[Opening Available data section]

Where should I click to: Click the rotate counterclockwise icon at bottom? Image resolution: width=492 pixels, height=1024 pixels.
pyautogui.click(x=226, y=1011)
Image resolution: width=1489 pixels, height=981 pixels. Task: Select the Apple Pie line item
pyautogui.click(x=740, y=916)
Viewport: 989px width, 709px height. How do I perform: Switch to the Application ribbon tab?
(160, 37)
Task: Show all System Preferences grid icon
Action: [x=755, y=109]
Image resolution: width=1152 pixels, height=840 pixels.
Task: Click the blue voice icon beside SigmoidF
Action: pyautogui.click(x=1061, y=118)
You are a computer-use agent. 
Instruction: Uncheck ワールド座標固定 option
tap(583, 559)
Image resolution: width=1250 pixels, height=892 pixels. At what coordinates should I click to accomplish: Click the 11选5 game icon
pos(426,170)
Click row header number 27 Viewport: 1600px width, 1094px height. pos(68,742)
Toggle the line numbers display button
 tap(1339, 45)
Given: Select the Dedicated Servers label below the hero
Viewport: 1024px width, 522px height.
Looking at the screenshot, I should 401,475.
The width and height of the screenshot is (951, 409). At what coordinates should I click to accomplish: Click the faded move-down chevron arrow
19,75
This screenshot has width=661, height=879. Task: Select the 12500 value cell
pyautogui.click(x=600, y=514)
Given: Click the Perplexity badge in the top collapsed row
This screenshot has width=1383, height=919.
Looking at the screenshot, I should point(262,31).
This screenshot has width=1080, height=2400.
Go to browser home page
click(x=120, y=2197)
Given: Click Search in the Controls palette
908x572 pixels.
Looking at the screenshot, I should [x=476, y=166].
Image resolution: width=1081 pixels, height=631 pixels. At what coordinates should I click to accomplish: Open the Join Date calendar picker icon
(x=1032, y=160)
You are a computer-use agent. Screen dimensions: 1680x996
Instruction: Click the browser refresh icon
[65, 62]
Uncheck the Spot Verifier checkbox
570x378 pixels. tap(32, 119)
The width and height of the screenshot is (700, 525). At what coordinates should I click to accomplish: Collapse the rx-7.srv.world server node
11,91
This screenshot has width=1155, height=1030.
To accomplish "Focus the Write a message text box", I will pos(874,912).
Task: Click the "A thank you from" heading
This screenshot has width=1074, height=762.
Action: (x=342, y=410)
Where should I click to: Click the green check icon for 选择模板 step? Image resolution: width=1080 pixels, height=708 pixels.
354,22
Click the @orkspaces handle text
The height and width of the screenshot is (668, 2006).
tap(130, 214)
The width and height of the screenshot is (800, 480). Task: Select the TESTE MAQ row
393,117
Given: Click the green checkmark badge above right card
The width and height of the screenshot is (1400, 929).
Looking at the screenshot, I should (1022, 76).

[Closing Available data section]

**To do:**
What you copy should begin at the line with "Go to browser home page" and end at the final line of the listing, each line exactly as it is.

**Your response:**
Go to browser home page
click(x=120, y=2197)
Given: Click Search in the Controls palette
908x572 pixels.
Looking at the screenshot, I should [x=476, y=166].
Image resolution: width=1081 pixels, height=631 pixels. At what coordinates should I click to accomplish: Open the Join Date calendar picker icon
(x=1032, y=160)
You are a computer-use agent. Screen dimensions: 1680x996
Instruction: Click the browser refresh icon
[65, 62]
Uncheck the Spot Verifier checkbox
570x378 pixels. tap(32, 119)
The width and height of the screenshot is (700, 525). At what coordinates should I click to accomplish: Collapse the rx-7.srv.world server node
11,91
This screenshot has width=1155, height=1030.
To accomplish "Focus the Write a message text box", I will pos(874,912).
Task: Click the "A thank you from" heading
This screenshot has width=1074, height=762.
Action: (x=342, y=410)
Where should I click to: Click the green check icon for 选择模板 step? Image resolution: width=1080 pixels, height=708 pixels.
354,22
Click the @orkspaces handle text
The height and width of the screenshot is (668, 2006).
tap(130, 214)
The width and height of the screenshot is (800, 480). Task: Select the TESTE MAQ row
393,117
Given: Click the green checkmark badge above right card
The width and height of the screenshot is (1400, 929).
Looking at the screenshot, I should (1022, 76).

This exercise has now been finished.